Unfortunately for all, however, what Frobisher had so diligently worked to procure, transport, and store was nothing but iron pyrite—fool’s gold. Once it was discovered that his cache was not real gold, an Italian alchemist was engaged to work his magic and transform the worthless rocks into the gold everyone desired. Needless to say, he was unsuccessful.

I was reminded of this story while attending the Information Governance Conference recently in Connecticut.

The ability to derive value from the vast stores of information we continue to accumulate was a central theme of the conference, focused on the first leg of the Information Governance stool: Value, Risk, and Compliance

Like Frobisher, we are easily blinded by shiny possibilities imagined from the information we create and collect. We envision insights about our customers, our business, our products, and even predictions for that “next big thing” that will help us outpace our competitors—vast riches to be gleaned from big data. And like Queen Elizabeth, we must create secure containers in which to keep all the data—containers that must grow exponentially to preserve and protect this potential wisdom from intrusion and theft.

The reality is that not all information is valuable, and no amount of alchemy will change that fact. Having too much information may not only distract us, its maintenance will gobble up resources better spent on protecting and mining the small subset that is truly useful. In the worst case, TMI may become your most horrible nightmare in the event of a breach. Just ask Sony.

There are things we can do. Well-known companies in diverse industries shared their experiences and success stories at the conference. Aon, AstraZeneca, McKesson, Walmart, Phillips 66, Blue Cross Blue Shield each had a story to tell. Some projects were focused, such as Blue Cross Blue Shield using metrics to help clean out duplication in network shares. Others were quite grand, such as Aon’s global information governance initiative that has evolved over several years and now boasts an $11-million budget and an internal network of more than 600 information governance managers worldwide.

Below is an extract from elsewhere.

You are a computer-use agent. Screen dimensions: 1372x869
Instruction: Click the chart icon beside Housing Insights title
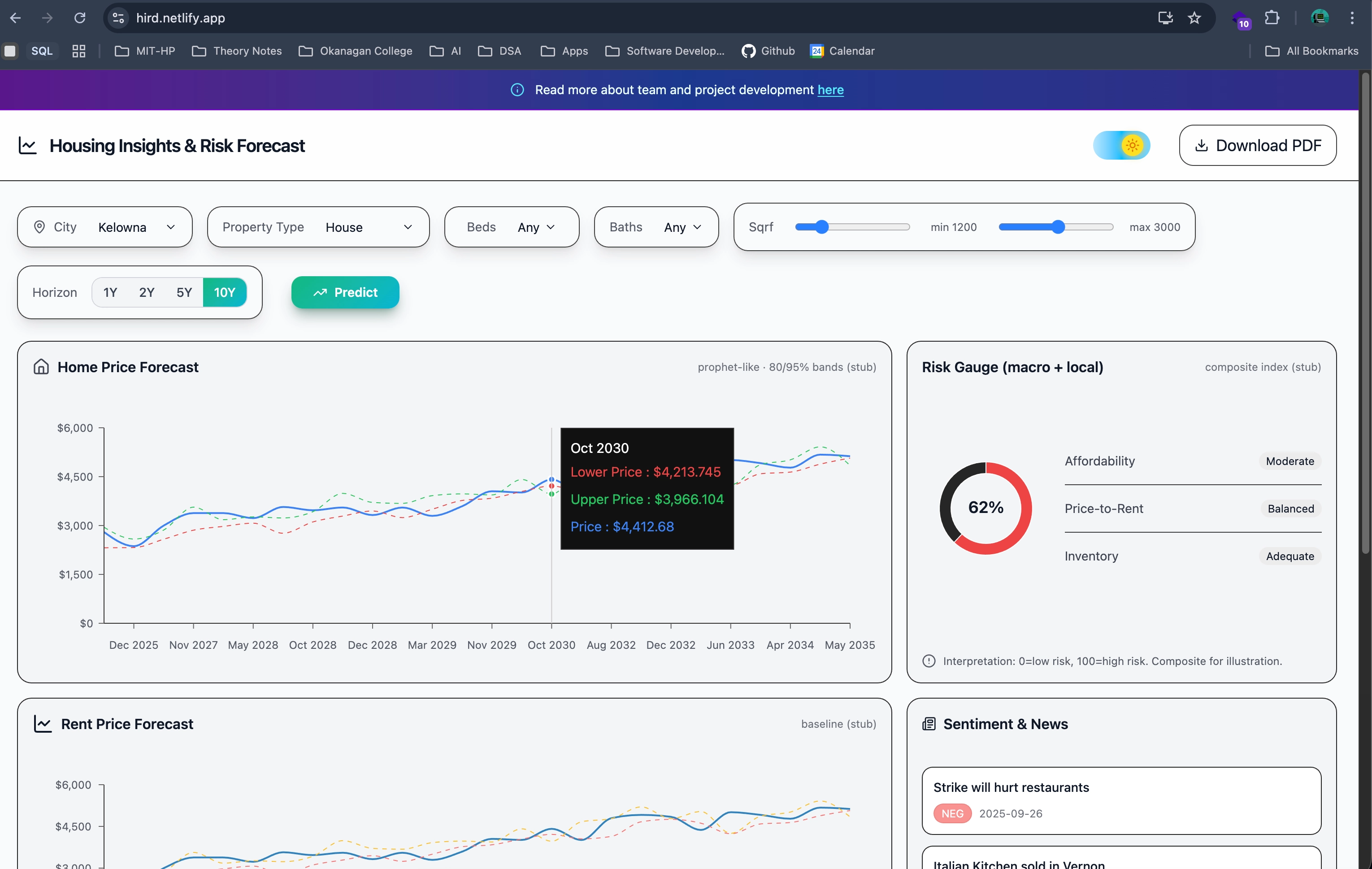[27, 145]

Information governance is still a somewhat amorphous concept to many, and a lack of education remains the biggest barrier to initiating projects. What this conference did, however, was help focus the lens on practical projects. Most were foundational: knowing what information you have, where it is, and how it is used. Having this intelligence is critical before we can reliably apply data security controls, privacy standards, retention, and analytics. Only good data will yield good analytics.

My takeaways?

  1. Information is an underutilized corporate asset, and some companies are clearly beginning to “get it” in a big way.
  2. Not all information is equally valuable—indeed most is redundant, obsolete, or trivial.
  3. Smart organizations take steps to identify what’s truly valuable, and compliantly dispose of the rest, making information governance a reality as certain as balancing the books.